** Opening Data supplied block **

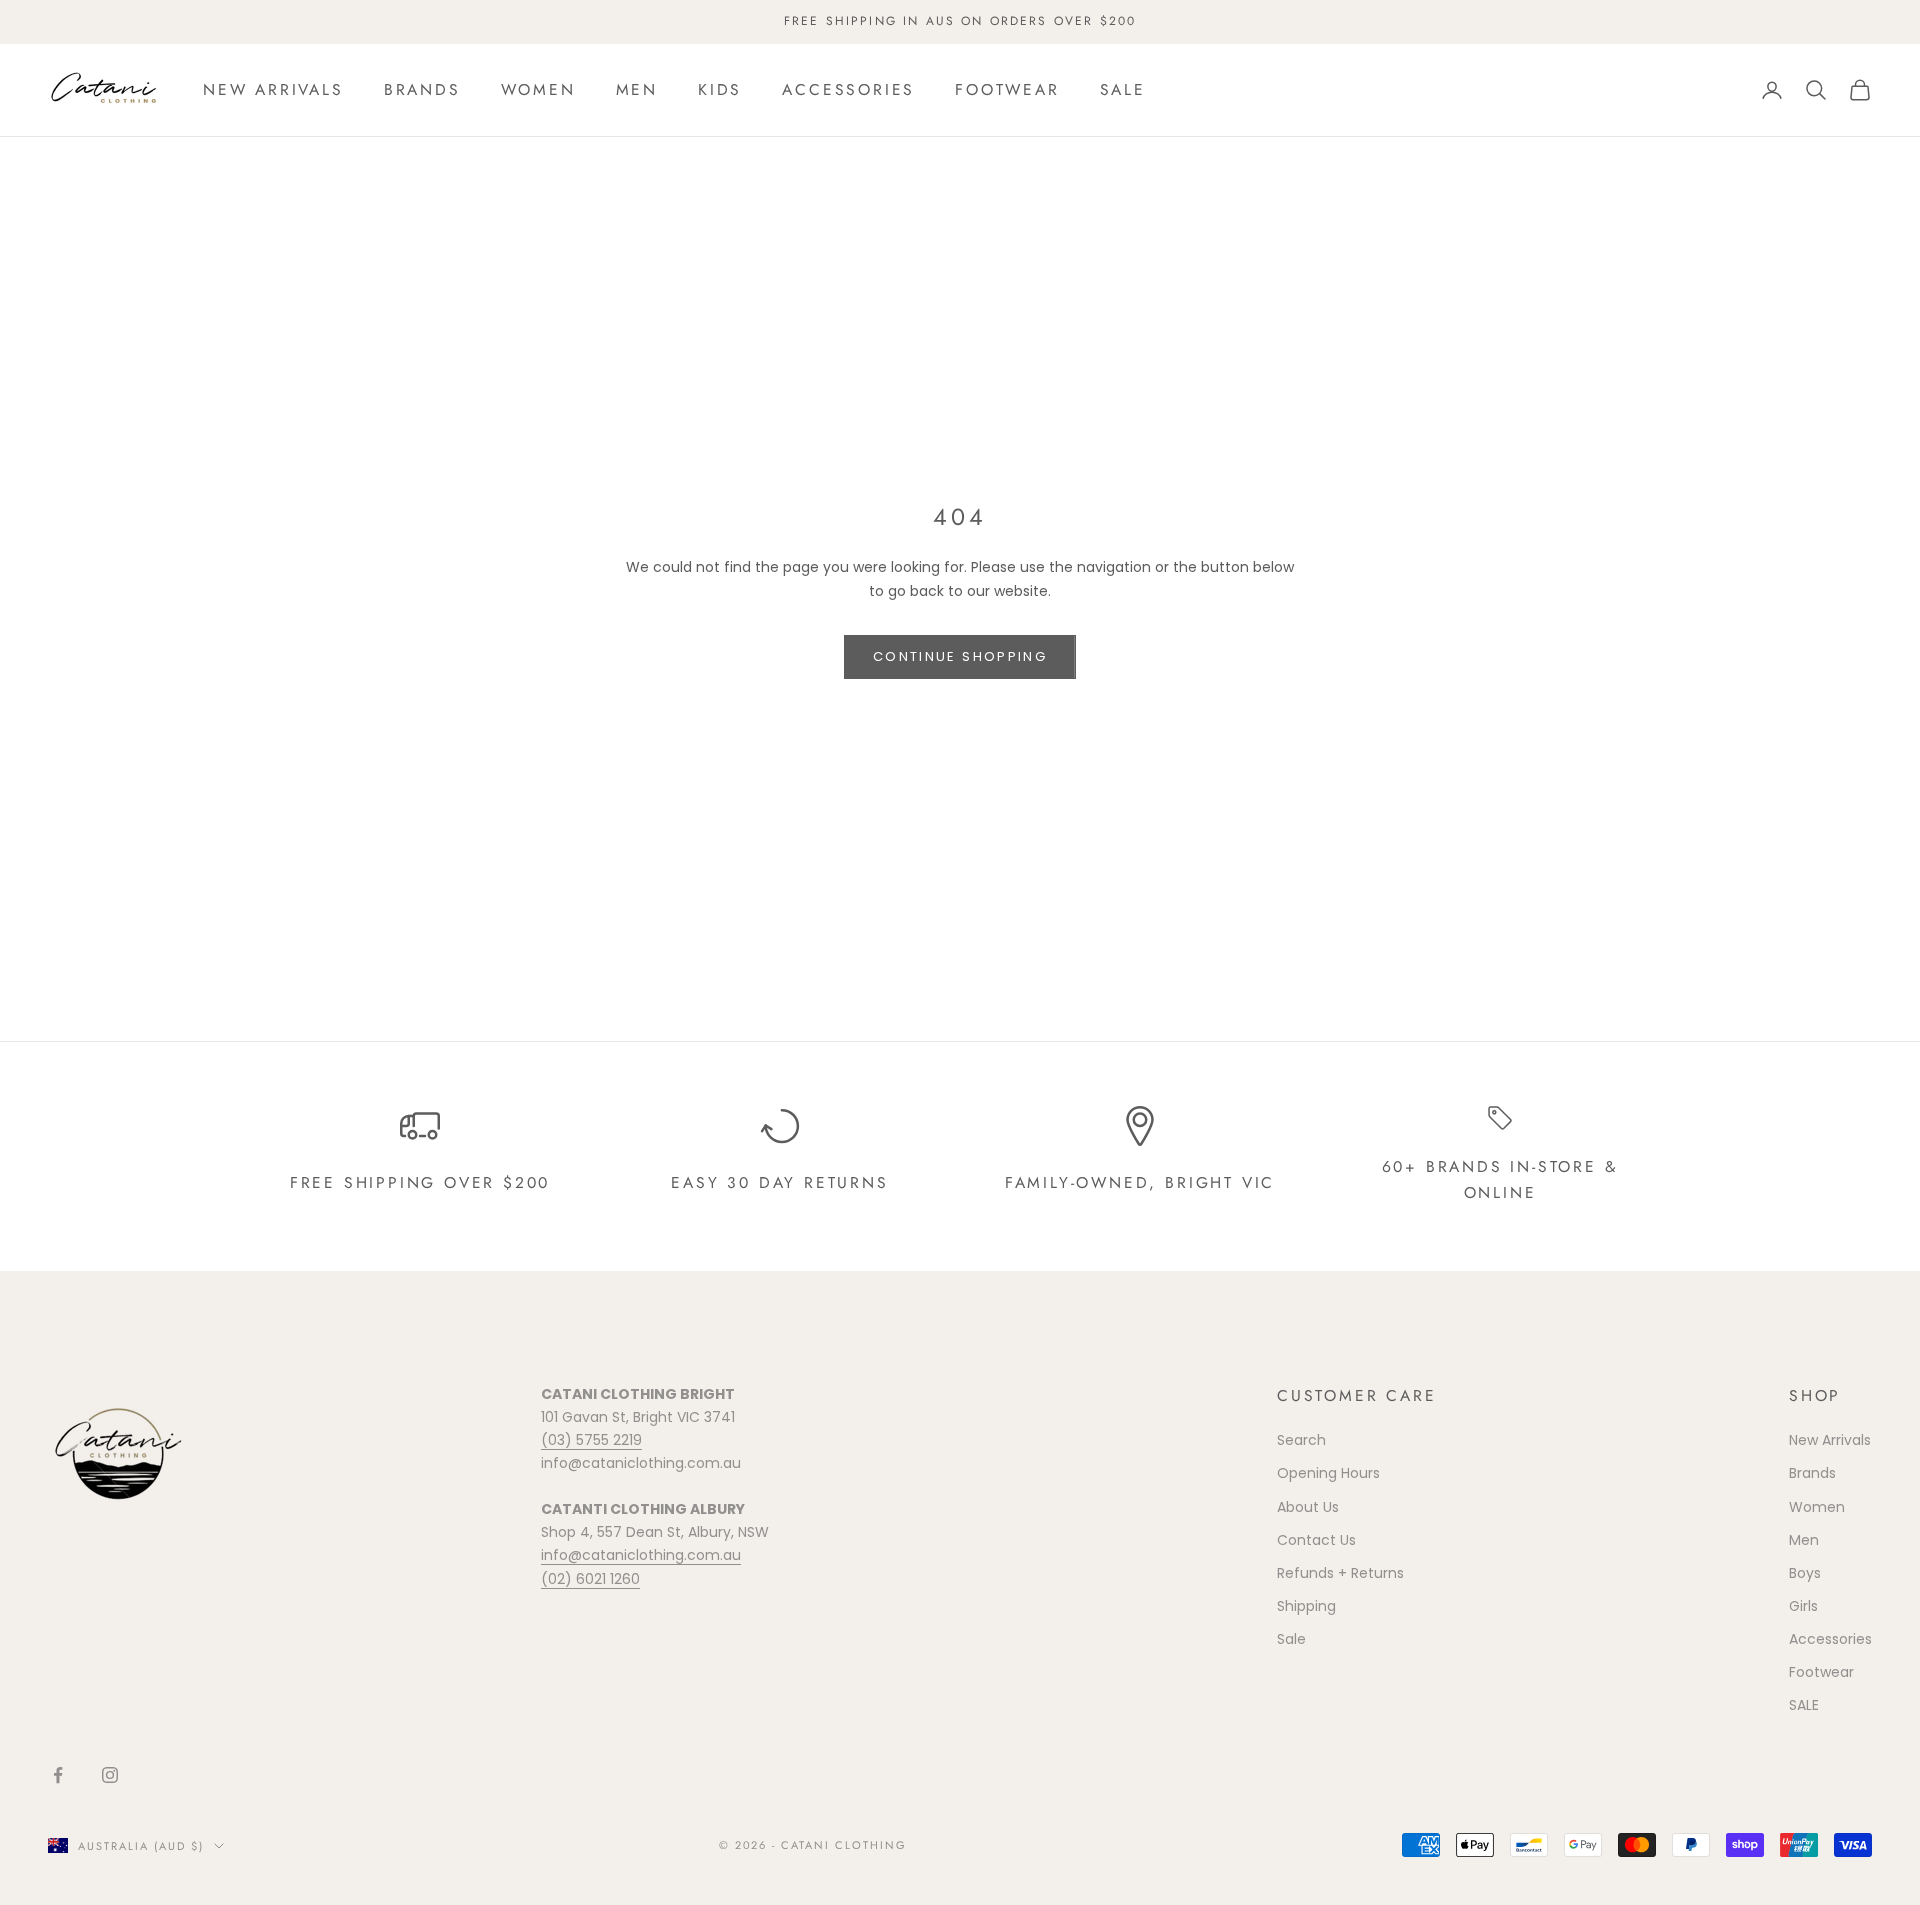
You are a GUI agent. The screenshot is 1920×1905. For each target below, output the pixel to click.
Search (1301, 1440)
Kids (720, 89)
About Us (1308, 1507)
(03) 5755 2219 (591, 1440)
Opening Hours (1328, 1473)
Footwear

** Closing Data supplied block **

• Exercise:
Output the data exactly as it is, with the pictures dropped.

• Reply to the task:
You are a GUI agent. The screenshot is 1920×1905. For each target below, output the pixel to click.
Search (1301, 1440)
Kids (720, 89)
About Us (1308, 1507)
(03) 5755 2219 (591, 1440)
Opening Hours (1328, 1473)
Footwear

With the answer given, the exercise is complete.